>>>

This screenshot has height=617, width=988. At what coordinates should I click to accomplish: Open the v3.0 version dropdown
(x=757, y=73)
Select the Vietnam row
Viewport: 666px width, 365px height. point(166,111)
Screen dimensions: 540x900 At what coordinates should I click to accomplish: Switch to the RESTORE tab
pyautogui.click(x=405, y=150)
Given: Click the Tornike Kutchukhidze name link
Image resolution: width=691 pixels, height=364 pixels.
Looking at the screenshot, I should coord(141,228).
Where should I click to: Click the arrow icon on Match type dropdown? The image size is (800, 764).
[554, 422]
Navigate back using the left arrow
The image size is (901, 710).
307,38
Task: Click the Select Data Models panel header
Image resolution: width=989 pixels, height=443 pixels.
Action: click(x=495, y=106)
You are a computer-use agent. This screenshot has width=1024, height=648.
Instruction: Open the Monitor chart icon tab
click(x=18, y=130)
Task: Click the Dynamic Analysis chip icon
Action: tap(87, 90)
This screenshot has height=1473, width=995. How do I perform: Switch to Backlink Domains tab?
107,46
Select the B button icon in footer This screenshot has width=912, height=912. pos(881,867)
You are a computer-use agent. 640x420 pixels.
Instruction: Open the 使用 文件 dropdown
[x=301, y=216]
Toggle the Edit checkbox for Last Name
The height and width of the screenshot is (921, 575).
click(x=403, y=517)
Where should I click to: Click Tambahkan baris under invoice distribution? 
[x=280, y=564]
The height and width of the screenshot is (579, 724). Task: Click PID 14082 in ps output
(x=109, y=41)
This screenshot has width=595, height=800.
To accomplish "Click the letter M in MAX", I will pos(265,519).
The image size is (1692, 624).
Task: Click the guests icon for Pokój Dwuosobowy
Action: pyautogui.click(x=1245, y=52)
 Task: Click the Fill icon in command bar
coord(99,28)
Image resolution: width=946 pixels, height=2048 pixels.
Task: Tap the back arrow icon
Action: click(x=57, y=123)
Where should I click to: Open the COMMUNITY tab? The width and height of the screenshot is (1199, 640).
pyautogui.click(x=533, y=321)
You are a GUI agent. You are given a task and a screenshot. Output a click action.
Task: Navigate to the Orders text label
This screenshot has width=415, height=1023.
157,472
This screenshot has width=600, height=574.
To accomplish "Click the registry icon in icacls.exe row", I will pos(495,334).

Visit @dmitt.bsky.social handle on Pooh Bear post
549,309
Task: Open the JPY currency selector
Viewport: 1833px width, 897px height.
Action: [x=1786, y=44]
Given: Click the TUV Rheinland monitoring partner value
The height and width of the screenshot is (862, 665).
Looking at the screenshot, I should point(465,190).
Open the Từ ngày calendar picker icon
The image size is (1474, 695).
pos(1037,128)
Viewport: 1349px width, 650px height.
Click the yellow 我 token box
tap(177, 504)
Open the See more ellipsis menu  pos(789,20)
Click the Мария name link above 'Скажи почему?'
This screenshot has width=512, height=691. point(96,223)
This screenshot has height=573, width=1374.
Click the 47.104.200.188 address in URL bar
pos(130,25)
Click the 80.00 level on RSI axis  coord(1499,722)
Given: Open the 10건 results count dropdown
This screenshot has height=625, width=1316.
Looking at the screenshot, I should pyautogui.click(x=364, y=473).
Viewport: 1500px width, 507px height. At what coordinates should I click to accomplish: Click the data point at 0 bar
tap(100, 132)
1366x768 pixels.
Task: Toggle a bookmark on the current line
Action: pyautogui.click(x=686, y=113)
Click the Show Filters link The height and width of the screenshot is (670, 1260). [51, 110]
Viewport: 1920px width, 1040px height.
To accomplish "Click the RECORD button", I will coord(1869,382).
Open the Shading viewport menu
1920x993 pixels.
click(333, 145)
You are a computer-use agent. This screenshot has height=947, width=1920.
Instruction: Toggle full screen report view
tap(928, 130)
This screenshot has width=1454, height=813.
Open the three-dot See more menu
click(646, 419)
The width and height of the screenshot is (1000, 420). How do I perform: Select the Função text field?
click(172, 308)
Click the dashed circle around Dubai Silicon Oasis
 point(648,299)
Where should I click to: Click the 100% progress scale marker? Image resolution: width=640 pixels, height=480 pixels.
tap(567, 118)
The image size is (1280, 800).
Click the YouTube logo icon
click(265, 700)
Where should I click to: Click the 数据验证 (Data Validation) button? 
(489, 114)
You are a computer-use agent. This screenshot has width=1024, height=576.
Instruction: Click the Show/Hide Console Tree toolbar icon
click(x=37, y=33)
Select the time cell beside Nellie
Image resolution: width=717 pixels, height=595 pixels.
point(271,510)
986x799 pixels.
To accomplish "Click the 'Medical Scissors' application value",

<<<

- _What is needed_
Check each line of the listing for "agent". Show those that have it.

- _Your solution_
You are a computer-use agent. This screenshot has width=1024, height=648.
You are a computer-use agent. 640x420 pixels.
You are a GUI agent. You are given a task and a screenshot. Output a click action.
You are a computer-use agent. This screenshot has height=947, width=1920.
You are a computer-use agent. This screenshot has width=1024, height=576.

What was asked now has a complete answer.